The Return of Mythbusters (Science, Nov. 15th)
After a year and half of un-busted myths, TV’s enduring valentine to the rigor of the scientific method has returned to rule on what can and cannot be set on fire. Series hosts Adam Savage and Jamie Hyneman hung up their lab coats in 2016, leaving a talent-search reality show to find their suitable replacements. Now winners Jonathan Lung and Brian Louden are ready to blow some stuff up – in a controlled, reproducible experimental environment, of course. Few programs have so successfully translated intellectual curiosity into a format that makes learning fun. And don’t pretend like you weren’t wondering if cars really explode when you shoot the gas tank.
Rolling Stone: Stories From the Edge (HBO, Nov. 6th)
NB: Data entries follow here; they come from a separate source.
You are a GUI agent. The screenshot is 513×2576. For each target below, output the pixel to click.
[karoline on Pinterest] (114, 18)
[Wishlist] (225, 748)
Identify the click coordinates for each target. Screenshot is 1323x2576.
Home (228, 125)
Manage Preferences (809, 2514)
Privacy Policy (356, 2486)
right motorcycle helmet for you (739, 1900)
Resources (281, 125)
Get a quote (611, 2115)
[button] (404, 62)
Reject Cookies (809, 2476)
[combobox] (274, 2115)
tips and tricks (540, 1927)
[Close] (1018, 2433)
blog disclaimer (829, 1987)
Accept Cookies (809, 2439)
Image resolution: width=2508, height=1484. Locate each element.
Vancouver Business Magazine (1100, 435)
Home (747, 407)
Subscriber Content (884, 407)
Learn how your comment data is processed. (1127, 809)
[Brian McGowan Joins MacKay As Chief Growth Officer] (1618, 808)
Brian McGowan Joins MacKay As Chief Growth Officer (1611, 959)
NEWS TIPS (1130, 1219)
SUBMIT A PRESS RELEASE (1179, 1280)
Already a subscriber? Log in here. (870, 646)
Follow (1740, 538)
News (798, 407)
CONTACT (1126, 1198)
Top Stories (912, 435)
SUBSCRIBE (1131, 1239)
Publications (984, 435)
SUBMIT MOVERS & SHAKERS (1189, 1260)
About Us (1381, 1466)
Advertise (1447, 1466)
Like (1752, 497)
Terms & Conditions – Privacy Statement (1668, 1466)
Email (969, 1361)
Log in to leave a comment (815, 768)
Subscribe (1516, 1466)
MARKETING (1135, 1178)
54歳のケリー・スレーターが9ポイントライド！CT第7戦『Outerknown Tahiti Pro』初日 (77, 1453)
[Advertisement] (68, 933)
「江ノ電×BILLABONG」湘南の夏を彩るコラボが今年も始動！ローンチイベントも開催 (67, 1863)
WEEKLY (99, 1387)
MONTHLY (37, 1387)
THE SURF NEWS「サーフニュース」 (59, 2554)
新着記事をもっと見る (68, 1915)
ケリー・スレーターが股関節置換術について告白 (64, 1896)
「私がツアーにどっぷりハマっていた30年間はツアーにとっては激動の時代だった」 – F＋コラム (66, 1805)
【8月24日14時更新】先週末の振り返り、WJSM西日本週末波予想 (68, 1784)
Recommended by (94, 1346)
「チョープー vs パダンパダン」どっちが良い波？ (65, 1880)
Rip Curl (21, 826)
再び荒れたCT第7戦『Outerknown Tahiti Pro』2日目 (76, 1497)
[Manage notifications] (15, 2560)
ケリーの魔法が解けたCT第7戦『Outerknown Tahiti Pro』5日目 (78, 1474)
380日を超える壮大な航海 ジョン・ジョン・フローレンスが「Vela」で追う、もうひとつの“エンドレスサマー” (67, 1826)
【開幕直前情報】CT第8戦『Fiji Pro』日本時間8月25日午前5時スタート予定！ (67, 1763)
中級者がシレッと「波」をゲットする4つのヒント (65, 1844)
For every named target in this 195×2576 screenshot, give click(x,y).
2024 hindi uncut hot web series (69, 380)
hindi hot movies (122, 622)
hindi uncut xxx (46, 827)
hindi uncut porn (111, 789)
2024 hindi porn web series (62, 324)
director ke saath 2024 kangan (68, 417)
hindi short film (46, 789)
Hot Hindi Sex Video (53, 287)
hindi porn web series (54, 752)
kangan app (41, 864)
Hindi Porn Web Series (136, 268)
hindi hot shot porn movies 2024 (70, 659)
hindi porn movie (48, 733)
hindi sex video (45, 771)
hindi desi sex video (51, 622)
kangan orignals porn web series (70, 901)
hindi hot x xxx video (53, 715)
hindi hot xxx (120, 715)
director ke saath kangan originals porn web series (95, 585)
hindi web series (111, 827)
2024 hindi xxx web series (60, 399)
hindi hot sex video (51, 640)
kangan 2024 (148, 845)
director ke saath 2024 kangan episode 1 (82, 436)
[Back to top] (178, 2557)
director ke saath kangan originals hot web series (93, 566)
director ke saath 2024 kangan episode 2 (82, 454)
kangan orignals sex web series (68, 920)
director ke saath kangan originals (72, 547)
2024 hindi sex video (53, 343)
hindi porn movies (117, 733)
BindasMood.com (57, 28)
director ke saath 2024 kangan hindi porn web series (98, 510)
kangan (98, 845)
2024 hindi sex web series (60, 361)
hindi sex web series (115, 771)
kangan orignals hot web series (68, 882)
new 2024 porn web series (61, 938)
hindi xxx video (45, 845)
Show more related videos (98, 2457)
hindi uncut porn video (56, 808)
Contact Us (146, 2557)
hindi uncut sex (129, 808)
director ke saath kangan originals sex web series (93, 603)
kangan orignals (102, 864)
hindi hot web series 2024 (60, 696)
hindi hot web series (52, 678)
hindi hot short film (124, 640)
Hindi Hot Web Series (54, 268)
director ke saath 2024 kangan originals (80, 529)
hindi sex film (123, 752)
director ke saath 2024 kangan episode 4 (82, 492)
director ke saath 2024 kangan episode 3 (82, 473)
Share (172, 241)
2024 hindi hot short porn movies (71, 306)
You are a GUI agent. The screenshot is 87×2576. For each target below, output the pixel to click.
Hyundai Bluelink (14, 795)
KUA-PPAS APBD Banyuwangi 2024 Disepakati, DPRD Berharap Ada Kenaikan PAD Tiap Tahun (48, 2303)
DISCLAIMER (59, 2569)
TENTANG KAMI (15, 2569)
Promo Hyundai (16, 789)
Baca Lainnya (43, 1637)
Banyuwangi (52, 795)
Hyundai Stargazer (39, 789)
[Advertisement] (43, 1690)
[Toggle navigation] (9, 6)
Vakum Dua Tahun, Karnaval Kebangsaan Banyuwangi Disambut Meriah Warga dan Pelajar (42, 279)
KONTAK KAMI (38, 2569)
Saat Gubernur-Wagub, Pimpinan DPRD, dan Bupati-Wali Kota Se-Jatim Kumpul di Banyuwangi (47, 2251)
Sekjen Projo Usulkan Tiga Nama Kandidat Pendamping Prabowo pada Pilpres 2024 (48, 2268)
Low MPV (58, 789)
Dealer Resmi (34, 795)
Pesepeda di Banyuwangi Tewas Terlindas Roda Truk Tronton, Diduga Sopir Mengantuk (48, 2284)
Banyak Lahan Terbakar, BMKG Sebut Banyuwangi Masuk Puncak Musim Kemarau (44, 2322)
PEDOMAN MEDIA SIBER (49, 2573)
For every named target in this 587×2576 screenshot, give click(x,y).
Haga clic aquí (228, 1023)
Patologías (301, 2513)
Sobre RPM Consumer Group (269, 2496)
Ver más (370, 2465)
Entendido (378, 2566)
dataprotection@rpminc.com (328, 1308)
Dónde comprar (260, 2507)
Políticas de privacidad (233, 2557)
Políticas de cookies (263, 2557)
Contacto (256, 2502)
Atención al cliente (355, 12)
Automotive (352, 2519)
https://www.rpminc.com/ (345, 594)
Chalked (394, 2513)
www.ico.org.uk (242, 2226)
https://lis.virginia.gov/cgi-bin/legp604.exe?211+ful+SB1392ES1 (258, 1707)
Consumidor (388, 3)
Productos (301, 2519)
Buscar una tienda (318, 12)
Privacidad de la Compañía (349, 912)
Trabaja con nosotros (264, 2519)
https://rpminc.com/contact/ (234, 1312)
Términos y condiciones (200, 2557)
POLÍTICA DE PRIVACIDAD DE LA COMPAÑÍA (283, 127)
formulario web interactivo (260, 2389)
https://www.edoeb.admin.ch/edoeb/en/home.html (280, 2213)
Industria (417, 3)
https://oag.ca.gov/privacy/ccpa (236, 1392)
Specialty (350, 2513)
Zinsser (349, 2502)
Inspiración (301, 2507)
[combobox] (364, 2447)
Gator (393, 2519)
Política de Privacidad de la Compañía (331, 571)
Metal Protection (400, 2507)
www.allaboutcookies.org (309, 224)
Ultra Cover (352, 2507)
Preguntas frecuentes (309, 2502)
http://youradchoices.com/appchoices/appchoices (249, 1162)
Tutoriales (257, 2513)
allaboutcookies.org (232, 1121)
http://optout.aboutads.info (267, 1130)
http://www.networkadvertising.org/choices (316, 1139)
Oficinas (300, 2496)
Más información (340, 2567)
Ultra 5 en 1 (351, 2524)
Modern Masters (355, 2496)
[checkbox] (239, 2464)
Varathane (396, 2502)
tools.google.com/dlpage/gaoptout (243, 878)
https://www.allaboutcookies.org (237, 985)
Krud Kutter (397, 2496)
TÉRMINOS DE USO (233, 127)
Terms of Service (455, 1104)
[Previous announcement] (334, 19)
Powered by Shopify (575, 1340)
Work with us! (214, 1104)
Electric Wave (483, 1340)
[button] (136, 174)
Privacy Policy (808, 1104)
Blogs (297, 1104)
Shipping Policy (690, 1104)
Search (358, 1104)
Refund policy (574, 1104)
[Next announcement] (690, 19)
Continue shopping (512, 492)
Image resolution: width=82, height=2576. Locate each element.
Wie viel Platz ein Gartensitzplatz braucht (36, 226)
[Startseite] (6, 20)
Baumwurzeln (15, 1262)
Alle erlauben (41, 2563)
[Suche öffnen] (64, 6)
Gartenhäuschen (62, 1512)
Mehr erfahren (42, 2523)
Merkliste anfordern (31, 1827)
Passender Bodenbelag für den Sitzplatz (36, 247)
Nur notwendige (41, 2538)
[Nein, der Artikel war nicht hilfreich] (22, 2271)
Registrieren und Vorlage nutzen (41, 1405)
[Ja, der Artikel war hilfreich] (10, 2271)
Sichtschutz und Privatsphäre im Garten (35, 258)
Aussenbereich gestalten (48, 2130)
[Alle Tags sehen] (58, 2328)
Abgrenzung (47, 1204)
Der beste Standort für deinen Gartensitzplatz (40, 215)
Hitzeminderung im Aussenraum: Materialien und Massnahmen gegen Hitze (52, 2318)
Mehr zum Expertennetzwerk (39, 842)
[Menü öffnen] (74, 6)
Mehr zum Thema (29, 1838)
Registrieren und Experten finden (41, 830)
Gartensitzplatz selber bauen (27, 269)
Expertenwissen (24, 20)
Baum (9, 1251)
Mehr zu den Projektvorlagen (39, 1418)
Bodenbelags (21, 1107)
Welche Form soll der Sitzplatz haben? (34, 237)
Yes, it’s an account of the magazine’s 50-year history, a publishing institution that dictated the conversation around Sixties counterculture and modern pop culture for five decades and one which we are not the least bit biased about, no sirree. Alex Gibney’s two-part, four-hour chronicle promises plenty of founder Jann Wenner’s choicest anecdotes, assorted memories courtesy of past staffers and noted scribes/shutterbugs, possibly a few mentions of Hunter S. Thompson’s numerous narcotic-fueled freakouts and a front-row seat to many of rock history’s biggest moments. Also did we mention that Rolling Stone has the best-looking digital editorial staff to boot? Seriously, they’re gorgeous.
Search Party, Season 2 (TBS, Nov. 19th)
The first season finale of this wryly hilarious mystery-comedy sent our ensemble – rootless Dory (Alia Shawkat), her boyfriend Drew (John Reynolds), attention-starved Portia (Meredith Hagner) and narcissistic Elliott (John Early) — back to square one. The sophomore run takes a different approach, swapping out the investigation structure for something darker and more ethically murky. The gang has committed a murder. When the authorities find the body and start asking some pointed questions, each character lurches into their own little mental breakdown. Expect more hipster takedowns and slow-roasted, handcrafted millennial angst.
S.M.I.L.F. (Showtime, Nov. 5th)
The title stands for Single Mother I’d Like to … well, you get the picture. That’s this comedy in a nutshell, with creator-writer-star Frankie Shaw lampooning her own experiences as a young actress balancing the demands of motherhood and the dating circuit. Rosie O’Donnell is Shaw’s mother; Connie Britton is her boss. And right when the child-rearing stuff threatens to get sentimental, there’s a bare-assed sex scene. Eat your heart out, Bad Moms.
S.W.A.T. (CBS, Nov. 2nd)
From a 1975 TV series to a 2003 big-screen blockbuster – and now back from whence it came. But this is not your father’s Special Weapons And Tactics law enforcement procedural; this new series speaks to the issues of its time by focusing on the fraught relationship between the police and the black communities they’re supposed to be protecting. The pilot episode sees the all-too-familiar sight of a black teenager killed by an officer on duty, and in the instatement of new squad leader Hondo (Shemar Moore), a commitment to more careful policing of brutality. Yes, his team through a gamut of life-or-death operations every week. No, Samuel L. Jackson isn’t slated to make a cameo any time soon.
Editor’s note: The Cold Blooded entry was updated to reflect new information about the miniseries.